As we have seen, the utilisation of big data and personalisation only works when people are both capable and motivated to process the information in that customised proposition or message. However, there is a larger issue at play — the major chunk of a brand’s business does not come from this set of people.

In his book entitled “How Brands Grow”, Professor Byron Sharp refers to the people who lack motivation and/or ability as “Light Buyers”. By applying statistical analysis to sales data, he demonstrated that the majority of the business comes from “Light Buyers”.

Other scientific research studies in the area of neuro-marketing have used fMRI (functional Magnetic Resonance Imaging) technology to test how the subconscious influences peoples purchase decisions. These studies have consistently revealed that 90 per cent of all purchasing decisions are made subconsciously.

Given these findings, it would be fair to assume that the majority of business is driven by a mass of people who are incapable, or lack the motivation to process rational, informative, personalised messages.

Industry veterans who cut their teeth during the Golden Age of Advertising have voiced fierce criticism of this rampant and unchecked Age of Over-Personalization. Key among them is Dan Wieden, who has gone to the extreme of calling this practice “irritating and disgusting”.

In our pursuit of customer profiling, we tend to blindly trust and submit to the authority of data maps. Professor Mark Monmonier explains, “People trust maps, and intriguing maps attract the eye as well as connote authority. Maps can even make nuclear war appear survivable.”

Data has somehow morphed the advertising industry into a clinical but efficient communications machine, where RoI (return on Investment) and the bottom-line supersede all other measurements of success.

If marketers lived in a utopian world where their business offering had clear functional advantages that could be duly understood by every potential customer, then data analytics and personalisation could consistently work with the desired effectiveness and efficiency.

However, such a world does not exist, and as Prof.

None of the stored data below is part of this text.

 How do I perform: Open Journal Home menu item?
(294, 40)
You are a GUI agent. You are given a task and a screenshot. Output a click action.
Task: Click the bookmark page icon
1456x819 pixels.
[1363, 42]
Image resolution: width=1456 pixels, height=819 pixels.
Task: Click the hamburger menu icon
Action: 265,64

Byron Sharp’s statistical analysis and other neuro-marketing research studies show, more frequently than not, the case is the exact opposite.

Therefore, big data and the ability to personalise a message can never fully replace the need to utilise the science of psychology to capture human insights that inspire exceptional creativity and give rise to brand ideas that can ignite the imagination of the masses.

The writer is Regional Strategy Director, Leo Burnett MEA.